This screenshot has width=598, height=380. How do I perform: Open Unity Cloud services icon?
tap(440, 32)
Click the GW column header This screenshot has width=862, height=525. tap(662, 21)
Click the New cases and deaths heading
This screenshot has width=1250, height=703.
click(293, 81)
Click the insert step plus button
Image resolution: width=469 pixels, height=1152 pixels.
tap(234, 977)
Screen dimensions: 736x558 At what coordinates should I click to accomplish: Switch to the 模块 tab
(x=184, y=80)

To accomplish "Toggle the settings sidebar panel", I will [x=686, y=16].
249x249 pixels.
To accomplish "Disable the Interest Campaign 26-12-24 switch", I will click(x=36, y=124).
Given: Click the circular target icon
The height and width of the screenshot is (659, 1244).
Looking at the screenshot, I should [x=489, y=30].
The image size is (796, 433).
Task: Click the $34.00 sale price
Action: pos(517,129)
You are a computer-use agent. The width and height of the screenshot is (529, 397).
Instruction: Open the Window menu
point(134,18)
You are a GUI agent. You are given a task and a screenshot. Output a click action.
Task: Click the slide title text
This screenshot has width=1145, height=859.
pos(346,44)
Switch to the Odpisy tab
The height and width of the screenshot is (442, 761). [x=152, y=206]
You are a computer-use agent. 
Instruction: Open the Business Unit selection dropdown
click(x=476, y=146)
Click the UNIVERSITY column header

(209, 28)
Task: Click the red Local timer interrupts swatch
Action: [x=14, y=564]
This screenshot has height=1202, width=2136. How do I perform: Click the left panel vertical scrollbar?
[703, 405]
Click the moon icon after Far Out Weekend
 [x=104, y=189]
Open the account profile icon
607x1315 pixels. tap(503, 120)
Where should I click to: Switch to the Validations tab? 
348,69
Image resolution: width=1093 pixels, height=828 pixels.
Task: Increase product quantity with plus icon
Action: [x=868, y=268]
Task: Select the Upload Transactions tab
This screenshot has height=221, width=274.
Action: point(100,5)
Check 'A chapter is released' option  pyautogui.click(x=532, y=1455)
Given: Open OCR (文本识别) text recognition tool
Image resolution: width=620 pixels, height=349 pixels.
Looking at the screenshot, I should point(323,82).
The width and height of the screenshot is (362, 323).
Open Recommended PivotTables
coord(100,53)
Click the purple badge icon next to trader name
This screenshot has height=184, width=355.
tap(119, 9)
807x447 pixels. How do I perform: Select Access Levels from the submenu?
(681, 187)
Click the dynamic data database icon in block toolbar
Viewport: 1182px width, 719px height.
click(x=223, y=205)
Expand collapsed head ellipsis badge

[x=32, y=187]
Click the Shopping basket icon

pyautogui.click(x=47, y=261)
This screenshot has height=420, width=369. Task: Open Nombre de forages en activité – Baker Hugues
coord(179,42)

Task item:
Could you copy every record above exactly as it appears?

Solved exercise:
This screenshot has width=598, height=380. How do I perform: Open Unity Cloud services icon?
tap(440, 32)
Click the GW column header This screenshot has width=862, height=525. tap(662, 21)
Click the New cases and deaths heading
This screenshot has width=1250, height=703.
click(293, 81)
Click the insert step plus button
Image resolution: width=469 pixels, height=1152 pixels.
tap(234, 977)
Screen dimensions: 736x558 At what coordinates should I click to accomplish: Switch to the 模块 tab
(x=184, y=80)

To accomplish "Toggle the settings sidebar panel", I will [x=686, y=16].
249x249 pixels.
To accomplish "Disable the Interest Campaign 26-12-24 switch", I will click(x=36, y=124).
Given: Click the circular target icon
The height and width of the screenshot is (659, 1244).
Looking at the screenshot, I should [x=489, y=30].
The image size is (796, 433).
Task: Click the $34.00 sale price
Action: pos(517,129)
You are a computer-use agent. The width and height of the screenshot is (529, 397).
Instruction: Open the Window menu
point(134,18)
You are a GUI agent. You are given a task and a screenshot. Output a click action.
Task: Click the slide title text
This screenshot has width=1145, height=859.
pos(346,44)
Switch to the Odpisy tab
The height and width of the screenshot is (442, 761). [x=152, y=206]
You are a computer-use agent. 
Instruction: Open the Business Unit selection dropdown
click(x=476, y=146)
Click the UNIVERSITY column header

(209, 28)
Task: Click the red Local timer interrupts swatch
Action: [x=14, y=564]
This screenshot has height=1202, width=2136. How do I perform: Click the left panel vertical scrollbar?
[703, 405]
Click the moon icon after Far Out Weekend
 [x=104, y=189]
Open the account profile icon
607x1315 pixels. tap(503, 120)
Where should I click to: Switch to the Validations tab? 
348,69
Image resolution: width=1093 pixels, height=828 pixels.
Task: Increase product quantity with plus icon
Action: [x=868, y=268]
Task: Select the Upload Transactions tab
This screenshot has height=221, width=274.
Action: point(100,5)
Check 'A chapter is released' option  pyautogui.click(x=532, y=1455)
Given: Open OCR (文本识别) text recognition tool
Image resolution: width=620 pixels, height=349 pixels.
Looking at the screenshot, I should point(323,82).
The width and height of the screenshot is (362, 323).
Open Recommended PivotTables
coord(100,53)
Click the purple badge icon next to trader name
This screenshot has height=184, width=355.
tap(119, 9)
807x447 pixels. How do I perform: Select Access Levels from the submenu?
(681, 187)
Click the dynamic data database icon in block toolbar
Viewport: 1182px width, 719px height.
click(x=223, y=205)
Expand collapsed head ellipsis badge

[x=32, y=187]
Click the Shopping basket icon

pyautogui.click(x=47, y=261)
This screenshot has height=420, width=369. Task: Open Nombre de forages en activité – Baker Hugues
coord(179,42)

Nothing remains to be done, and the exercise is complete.